Теперь под началом Ионаши стояло три десятка «кормежников», людей, на обязанности которых лежало приготовление пищи. Первое время почти всю еду ватажникам предоставлял лес. Но когда на обедах стали появляться сладкий перец, пареная тыква, всем стало ясно, что заготовки вышли за пределы леса.
Сокол сурово спросил Ионашу, где он взял перец и тыкву. Веселый повар ответил, не задумываясь:
— На земле, атаман. Прости мою слабость — без пареной тыквы жить не могу. Если грека не кормить тыквой и хамсой — он умрет через неделю, клянусь богом...
Так шуткой и отделался.
Вечерами Ионаша выходил к самому большому костру, где сразу же собиралось много людей. До полночи не утихали там взрывы смеха. Умел повеселить своими рассказами ватажников хитрый кашевар.
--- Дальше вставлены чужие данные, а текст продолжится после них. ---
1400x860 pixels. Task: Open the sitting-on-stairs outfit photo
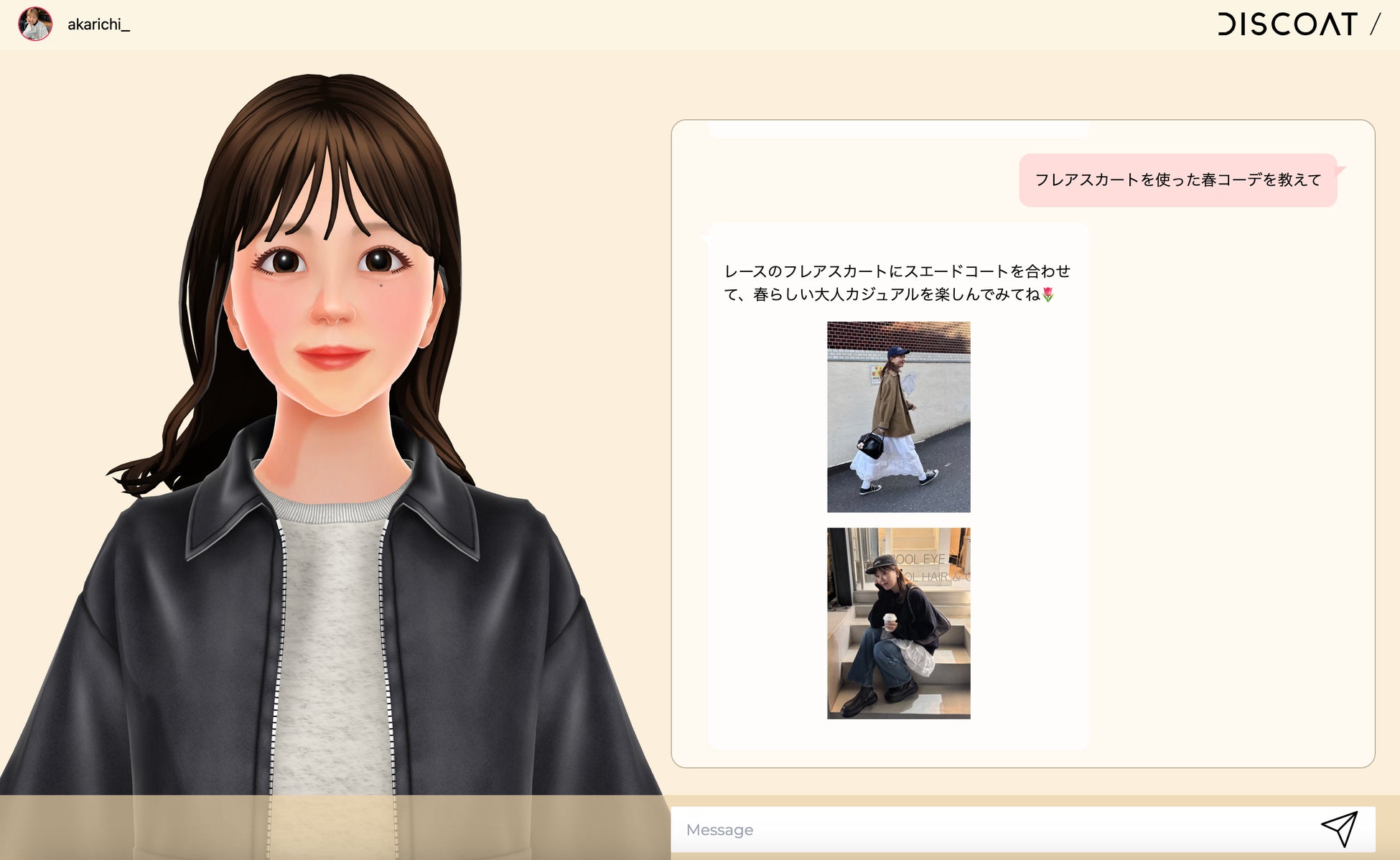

И сегодня Ионаша толчется среди ватажников. В стане оживленно. Из Сурожа пришли шестеро стражников — аргузиев. Были они худы, оборваны — ватагу искали долго. Ватажники встретили их недоверчиво. Но когда узнали на кругу о том, что люди бежали
из тюрьмы, решили принять.
* * *
Ионаша помнил наказ хана — приблизиться к Соколу. Только к атаману никак не допускал его Ивашка, и потому задуманное дело двигалось медленно. Сам Василько относился к Ионаше, как и ко всем, а Ивашка почему-то недолюбливал грека. Если повар пытался давать атаману советы, Ивашка грубо обрывал его:
— Атаман правит ватагой, Ионаша варит кашу. Не в свое дело не суйся.
Проведал как-то Ионаша, что Сокол любит дочь сурожского купца, обрадовался. Наконец-то нашлось слабое место и у атамана. Надо учесть. При случае сгодится.